University essay from Högskolan i Borås/Institutionen för Vårdvetenskap (VHB)

Abstract: HIV/AIDS is an important health issue worldwide, and in Tanzania the estimated amount of people living with HIV year 2012, was around 1,5 million people. Many of them are living a restricted life at home, leaving the responsibility of care to their next of kin. This leads to a big number of care providers lacking both financial and educational resources, making it difficult to provide care. The aim of this study was to investigate next of kin’s experiences of being a care provider for a relative infected with HIV/AIDS. A qualitative design with semi-structured interviews was chosen and data were analysed using the qualitative content analysis.

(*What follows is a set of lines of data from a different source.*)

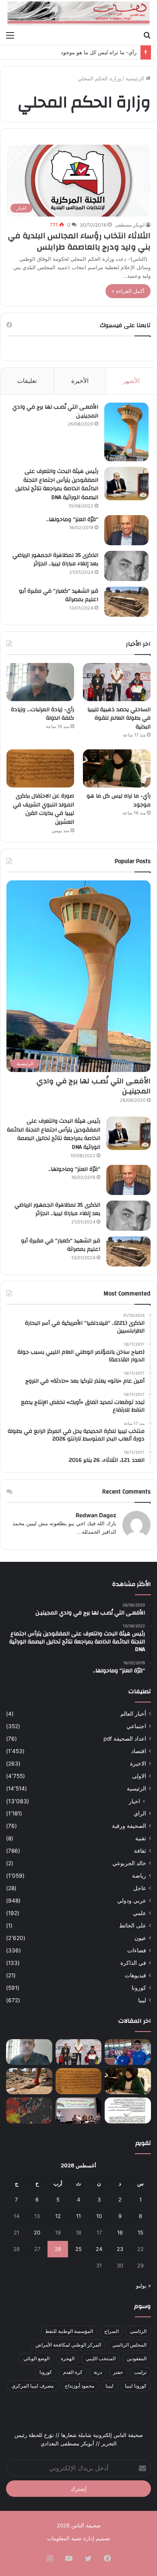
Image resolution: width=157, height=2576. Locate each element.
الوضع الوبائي (36, 2358)
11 (78, 2216)
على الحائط (132, 1925)
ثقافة (140, 1851)
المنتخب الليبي (101, 2358)
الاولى (139, 1776)
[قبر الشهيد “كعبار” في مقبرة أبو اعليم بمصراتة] (126, 602)
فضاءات (136, 1950)
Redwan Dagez (96, 1515)
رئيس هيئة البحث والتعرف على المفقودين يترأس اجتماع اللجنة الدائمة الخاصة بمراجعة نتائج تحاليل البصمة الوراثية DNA (56, 484)
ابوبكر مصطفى (130, 225)
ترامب (140, 2372)
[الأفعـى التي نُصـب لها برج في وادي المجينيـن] (126, 432)
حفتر (118, 2372)
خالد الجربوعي (129, 1863)
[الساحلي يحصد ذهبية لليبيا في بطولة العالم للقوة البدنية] (117, 682)
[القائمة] (10, 35)
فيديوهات (135, 1975)
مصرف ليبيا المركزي (33, 2386)
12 (58, 2216)
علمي (139, 1913)
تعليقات (27, 381)
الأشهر (131, 381)
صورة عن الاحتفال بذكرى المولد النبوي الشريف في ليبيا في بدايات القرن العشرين (43, 809)
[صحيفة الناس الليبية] (78, 13)
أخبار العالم (133, 1714)
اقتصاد (138, 1751)
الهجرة (67, 2358)
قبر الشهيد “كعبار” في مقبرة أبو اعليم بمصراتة (58, 595)
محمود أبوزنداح (79, 2386)
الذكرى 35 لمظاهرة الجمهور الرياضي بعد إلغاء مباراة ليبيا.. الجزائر (55, 559)
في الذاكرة (133, 1963)
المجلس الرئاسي (129, 2345)
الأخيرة (80, 381)
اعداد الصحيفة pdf (124, 1738)
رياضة (139, 1875)
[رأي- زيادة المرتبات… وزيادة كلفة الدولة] (40, 682)
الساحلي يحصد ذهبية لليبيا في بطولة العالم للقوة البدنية (119, 718)
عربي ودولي (131, 1900)
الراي (140, 1813)
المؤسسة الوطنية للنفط (69, 2331)
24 (99, 2249)
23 (120, 2249)
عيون (140, 1938)
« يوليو (143, 2285)
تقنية (140, 1838)
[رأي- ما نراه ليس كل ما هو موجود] (117, 768)
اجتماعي (136, 1726)
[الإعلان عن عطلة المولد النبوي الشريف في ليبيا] (128, 2110)
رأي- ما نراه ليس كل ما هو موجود (98, 52)
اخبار (134, 1801)
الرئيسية (136, 78)
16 (120, 2232)
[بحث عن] (147, 35)
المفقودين (137, 2358)
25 (78, 2249)
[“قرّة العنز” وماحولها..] (126, 530)
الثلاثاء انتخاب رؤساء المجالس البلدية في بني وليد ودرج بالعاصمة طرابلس (79, 241)
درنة (98, 2372)
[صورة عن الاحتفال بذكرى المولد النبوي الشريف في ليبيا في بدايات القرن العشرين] (40, 768)
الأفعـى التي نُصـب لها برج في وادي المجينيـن (55, 411)
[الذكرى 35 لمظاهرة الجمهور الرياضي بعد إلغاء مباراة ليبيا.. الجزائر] (126, 566)
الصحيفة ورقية (129, 1826)
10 (99, 2216)
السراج (111, 2331)
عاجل (139, 1888)
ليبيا (142, 2000)
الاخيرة (138, 1763)
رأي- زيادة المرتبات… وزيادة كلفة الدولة (42, 714)
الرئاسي (138, 2331)
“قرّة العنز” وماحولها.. (72, 519)
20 (37, 2232)
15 (140, 2232)
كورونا (139, 1988)
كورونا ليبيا (136, 2386)
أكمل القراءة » (128, 291)
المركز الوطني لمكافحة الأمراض (68, 2345)
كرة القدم (73, 2372)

The result showed that the majority of care providers lived in poverty and experienced a lack of resources, unabling them to give sufficient care to the patients. Many care providers were depending on the support of food, finances and practical help from organizations, neighbours and relatives. Common care providing tasks consisted of helping the patients with their personal hygiene, washing their clothes and bed sheets, cooking, cleaning and looking after the whole family. These chores limited them to attain a sustainable income, leading to a lack of financial security. The lack of security was also amplified by a lack of training in how to give good care. According to WHO, counselling must be offered to patients infected with HIV/AIDS. However, the result in this study shows the importance of including next of kin in the counselling criteria, as they are in need of advice and education in how to give care. Care providers’ commitment to the patients was particularly visible in the lives of women, who chose to put their own future plans aside for the sake of their sick close ones. As limited resources made it difficult to provide good care, more research needs to be done about the need of sustainable support to care providers in Tanzania.